Now let me see . . . where in the world could we ever find a social situation that meets all these criteria?  In the Christian family!  It’s no surprise, then, that God’s primary means of fulfilling the Great Commission has always been through the covenant He establishes with families.  If you don’t believe me, then go back and read the whole Old Testament.

I’m working even now on an idea for a book based on this concept, which I call The Great Commission Family.  If you want to find a way to enter fully into the glory of the New Covenant; if you want to be an active part of the Great Commission: then I submit that you should look no further than doing everything you can to have children and disciple them.  If your circumstances do not permit this for whatever reason, then find any of the multiple ways you can assist and support Christian families in this sacred, most-important task of discipleship.  There are many Christian families failing at this task, and they need your help.

But lest we’re tempted to think it’s all about the family, Jesus puts the task of discipleship squarely in the context of the Church.  It is the Church as a whole to whom Christ promised His presence and Spirit.  The task of discipleship is given to the entire Church, and only a church has all of the gifts and talents necessary to equip us for this work.

Hillary Clinton was wrong.  It doesn’t take a village: it takes the Church.

Resolution:  I resolve to meditate further on the meaning of the Great Commission and take some time today to see if I have been considering it the wrong way.
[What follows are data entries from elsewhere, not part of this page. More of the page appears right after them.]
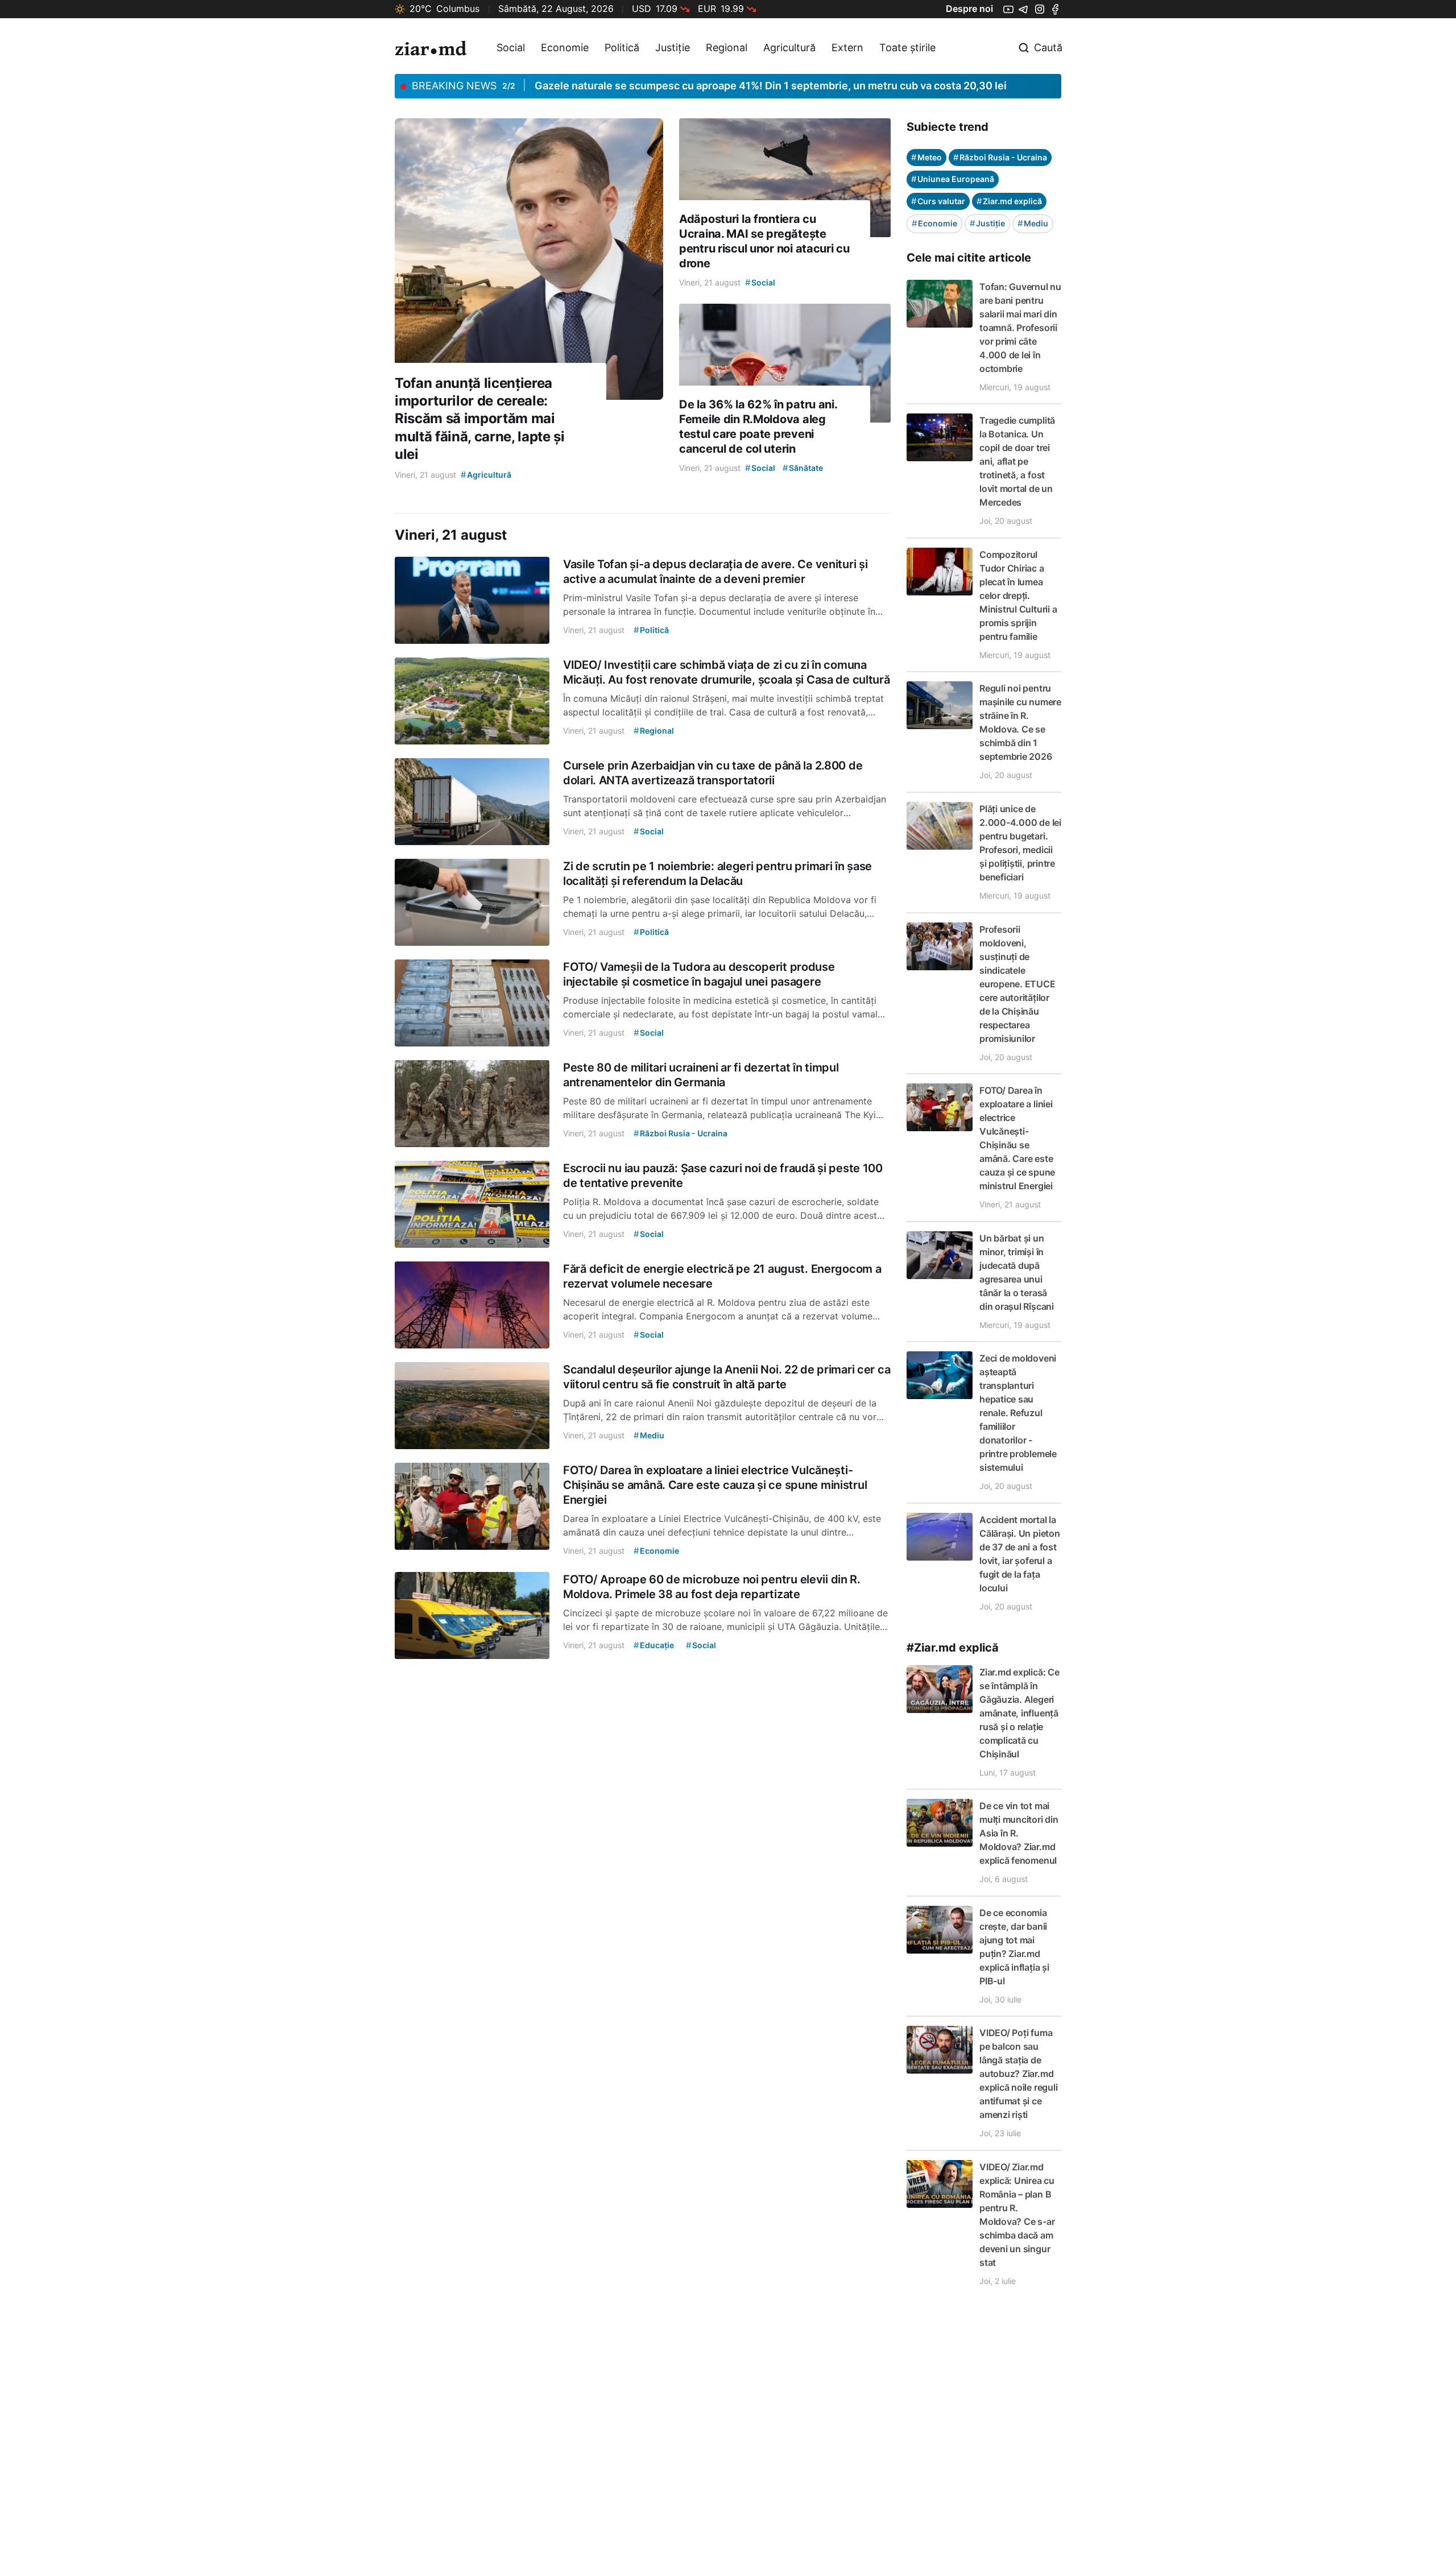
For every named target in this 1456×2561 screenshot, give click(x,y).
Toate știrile (907, 47)
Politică (622, 47)
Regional (726, 47)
Prayer:  Oh my lord, I know that you are always with me.  Help me to obey your commandments, and lead me to share my faith with others, so that they may know you and love you.  Amen. 

Points for Meditation: 

1.  What opportunities do you have every day to share Jesus Christ with people?  This sharing of Christ may take many forms.

2.  If you spend time with children, meditate on how your interaction with them may more profitably be seen as a means of fulfilling the Great Commission.